Dead God’s Due by Matt Gilbert
Review by Noelle Nichols
This book surprised me, and not quite in a good way. I had absolutely no idea where it was going at first, and I didn’t even fully understand the point of the prologue until the end of the book, which had me questioning why it was even included. The beginning prologue and first chapters usually give you a good impression of what’s to come, and I was a little blind-sided by what this story turned into.
My overall impression of the first part of this book was very Romanesque world, but the book suddenly shifts about six or so chapters into the novel to be more of a political, game of thrones cut-throat world where it’s about backstabbing and betrayal between houses. I personally enjoyed the beginning of this book more because I enjoyed the details of the world and the adventure of those characters as opposed to pages and pages of dialog and people yelling at one another.
Matt Gilbertt has a wonderful gift for description, which I wish came more through in the latter half of the book, though there wasn’t much opportunity for it. The last half basically takes place in the same setting, leaving no room for details other than facial expressions and colorful language. There are, however, some wonderful passages where you’re completely transported into the world with fresh details throughout the book, but they are few, and I find it a shame because I enjoyed them a lot.

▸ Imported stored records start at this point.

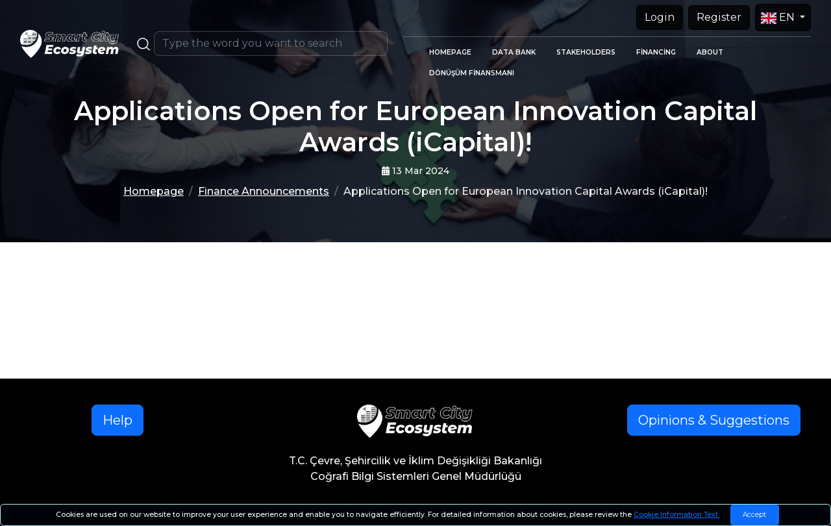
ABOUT (710, 52)
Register (719, 17)
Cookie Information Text (677, 514)
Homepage (153, 191)
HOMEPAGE (450, 52)
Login (660, 17)
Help (117, 420)
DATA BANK (514, 52)
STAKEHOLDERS (585, 52)
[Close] (754, 515)
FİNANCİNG (656, 52)
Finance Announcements (263, 191)
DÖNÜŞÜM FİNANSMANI (471, 73)
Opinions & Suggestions (713, 420)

The writing style, when the settings calls for it, is rich and detailed. The dialogue is well written. There were a couple on instances where more “modern” phrases and clichés were used (birthday cake, “sue me”, “pale in comparison”, pregnancy test, “need to know basis”), which kind of pulled me out of the original impression of the Roman world where very archaic words are used. Personally, I hate most modern phrases and words in fantasy, unless it’s in an Urban fantasy setting, and if I were beta-reading this, I would have noted them to be thought about by the author.
Totally a personal preference, but I was digging the ancient Roman feel to it.
I thought the story, once it veered off from the beginning, played out at good pace. There were a few scene changes I felt were too rush, particularly nearing the end where the character POV could have benefitted from being a little longer. This story is told in third person, omniscient, but with direct character thoughts which allow us a glimpse inside the characters’ heads to feel closer to them. This was very well done by the author, and I enjoyed that aspect.
The main plot mostly revolved around the Southlanders (the original main characters of the story) traveling to another place in hopes of discovering the ancient evil foretold by the prophecy (in an attempt to stop war, I believe—it was a little vague). There they meet the people living there who are afraid that is why they came and the political turmoil ensues.
I had a few characters I really liked, particularly the Southlander more Roman-type people. They were proud warriors, just like the Spartans, but we don’t get to see too much of their story after the shift. Maybe in book two? I liked their crude humor.
Despite all my critique, I did enjoy what the story ended up as. I feared for the characters’ lives, enjoyed the small respites and saw a world created by a talented author. My hopes for the the next book is that we get back to the magic and the power of the Meites that is barely touched upon in the first book. It’s hard to say where the second book will go, but judging from the first, I would say we’re heading back on course to the prophecy.